NASHVILLE, Tenn. (WKRN) – If you’re planning to upgrade and get that new car you’ve been eyeing, it may be harder than you think. A microchip shortage is causing big problems, and it could affect how much money you’re spending on your dream car.
“It’s kind of thrown everyone into a tizzy,” said Marty Horn, Operations Manager at Wyatt Johnson Ford Dealership in Nashville.
The tiny components are causing a big problem for people looking to buy a new vehicle. Horn says the business can’t keep up with the demand. The microchip shortage is now forcing some buyers to walk away empty-handed.
“It kind of puts them on the back-burner; there’s not a lot we can do about it,” Horn said.
In just one car, you could find more than 3,000 microchips in everything from the engine to the steering wheel, if the device used to remotely lock and unlock your car.
“Anything in a new vehicle is affected.
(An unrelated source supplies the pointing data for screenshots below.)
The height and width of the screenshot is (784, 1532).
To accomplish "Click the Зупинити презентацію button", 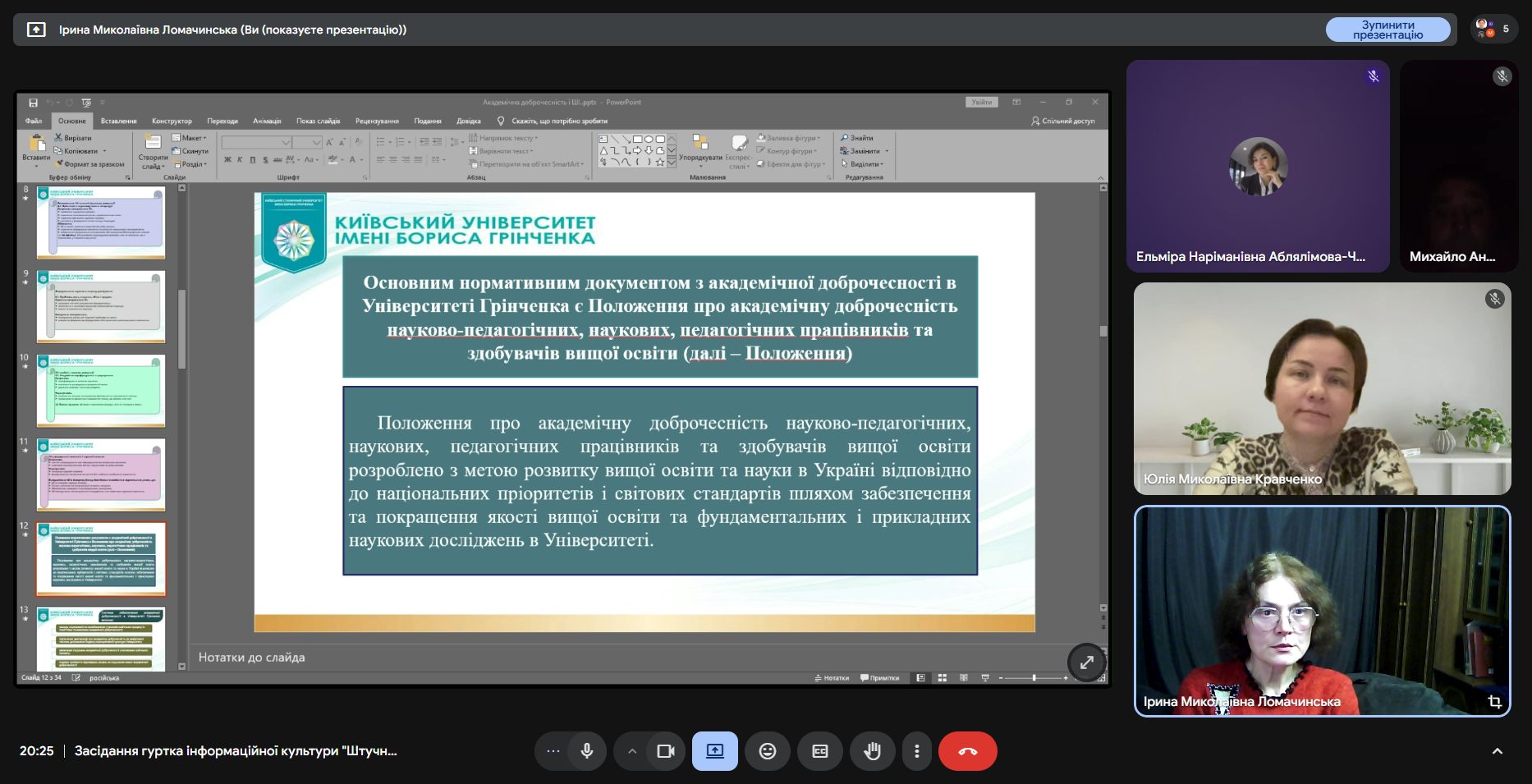I will tap(1388, 30).
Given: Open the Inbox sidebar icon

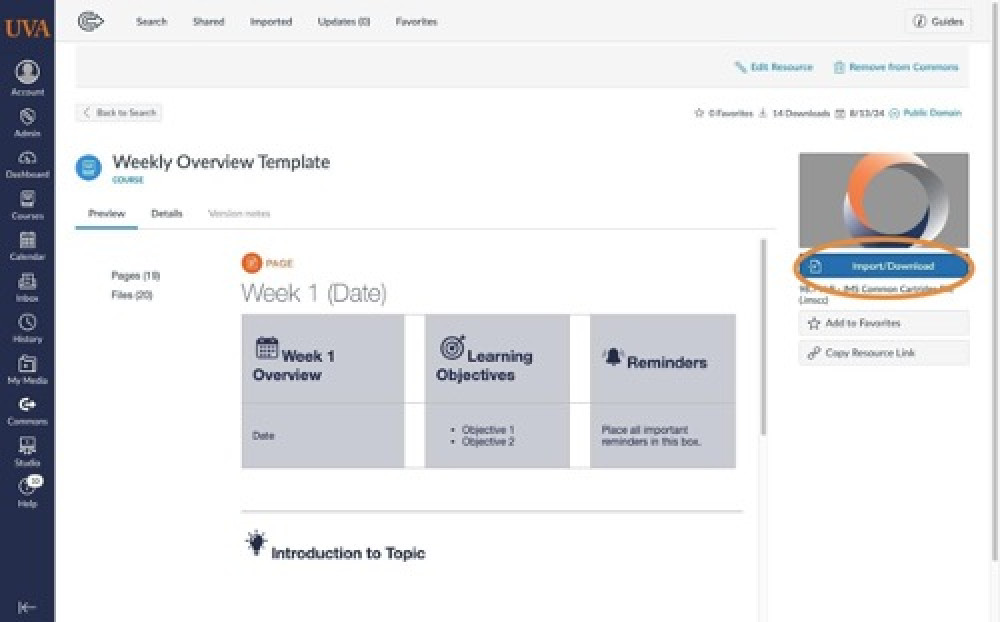Looking at the screenshot, I should click(x=27, y=287).
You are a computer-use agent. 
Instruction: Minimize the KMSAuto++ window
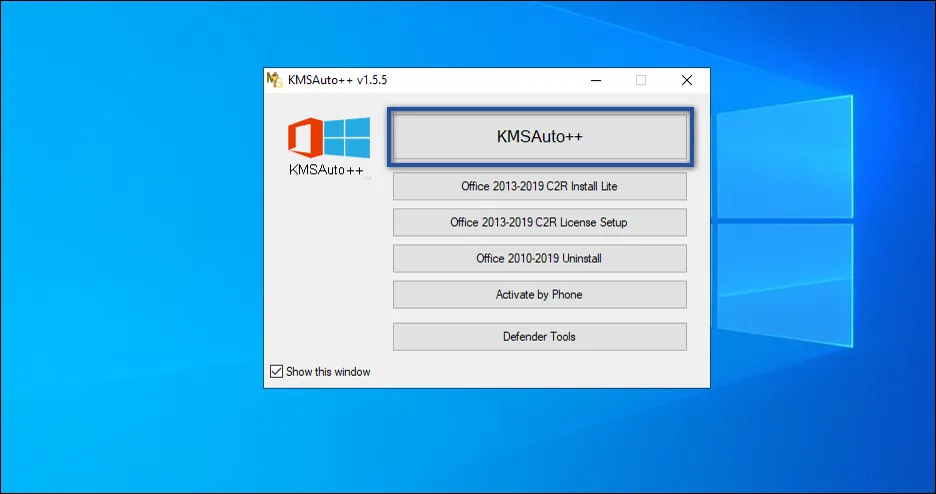tap(596, 80)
I’ve got them ordered, but I can’t get them built, not right now,” Horn said.
According to Horn this time last year, he would typically have at least 300 new cars ready for sale; now he says he’s looking at less than 75. He says the biggest problem has to do with new vehicles compared to used ones.
Horn says to take Ford for example. The company now has thousands of cars ready to go home with waiting customers, but they will continue to sit in the parking lot until the microchips are put in them.
“As far as you can see would be new cars, and it’s not right now because we just don’t have the inventory,” Horn explained.
He also said if you do happen to find a new vehicle for sale, prepare to pay more. With newer models being scarce, dealerships have had to raise the price.
Another effect of the microchip shortage is that more companies are looking for ways to keep customers in their cars. Some are now offering incentive programs and allowing drivers to extend their lease terms until newer vehicles hit the market.
Horn is optimistic the market will come back; it’s just a matter of when. Dealers expect inventory to be back up by the end of the year.